_Extracted information:_
_ _ _ _ _

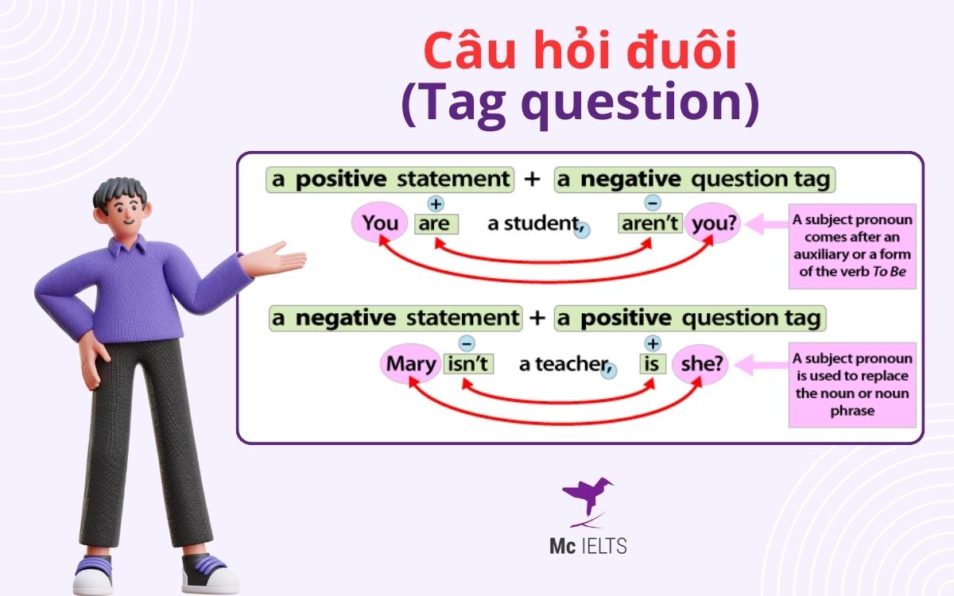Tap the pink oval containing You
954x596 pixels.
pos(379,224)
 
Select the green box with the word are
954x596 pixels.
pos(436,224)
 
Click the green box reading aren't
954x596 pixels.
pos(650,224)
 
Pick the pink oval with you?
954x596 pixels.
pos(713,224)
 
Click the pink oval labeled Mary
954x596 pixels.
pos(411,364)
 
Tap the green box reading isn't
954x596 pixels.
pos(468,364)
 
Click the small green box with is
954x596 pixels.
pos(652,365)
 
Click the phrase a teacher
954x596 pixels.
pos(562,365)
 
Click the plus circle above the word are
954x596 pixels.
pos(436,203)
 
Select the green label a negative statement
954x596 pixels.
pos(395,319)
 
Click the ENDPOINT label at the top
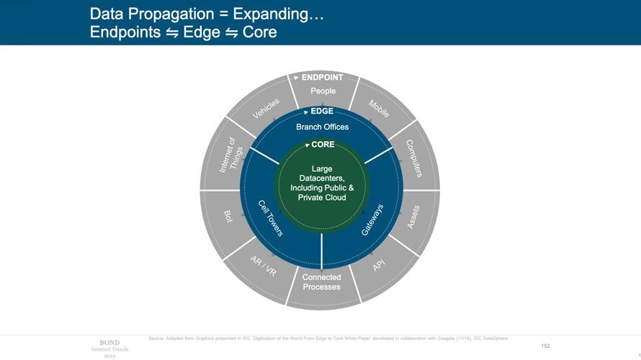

_ _ _ _ _

_Work to be completed:_
Please rewrite the records above, replacing "pink oval" with "pink ellipse" throughout and keeping everything else the same. Leave the pictures out.

_Result:_
Tap the pink ellipse containing You
954x596 pixels.
pos(379,224)
 
Select the green box with the word are
954x596 pixels.
pos(436,224)
 
Click the green box reading aren't
954x596 pixels.
pos(650,224)
 
Pick the pink ellipse with you?
954x596 pixels.
pos(713,224)
 
Click the pink ellipse labeled Mary
954x596 pixels.
pos(411,364)
 
Tap the green box reading isn't
954x596 pixels.
pos(468,364)
 
Click the small green box with is
954x596 pixels.
pos(652,365)
 
Click the phrase a teacher
954x596 pixels.
pos(562,365)
 
Click the plus circle above the word are
954x596 pixels.
pos(436,203)
 
Select the green label a negative statement
954x596 pixels.
pos(395,319)
 
Click the ENDPOINT label at the top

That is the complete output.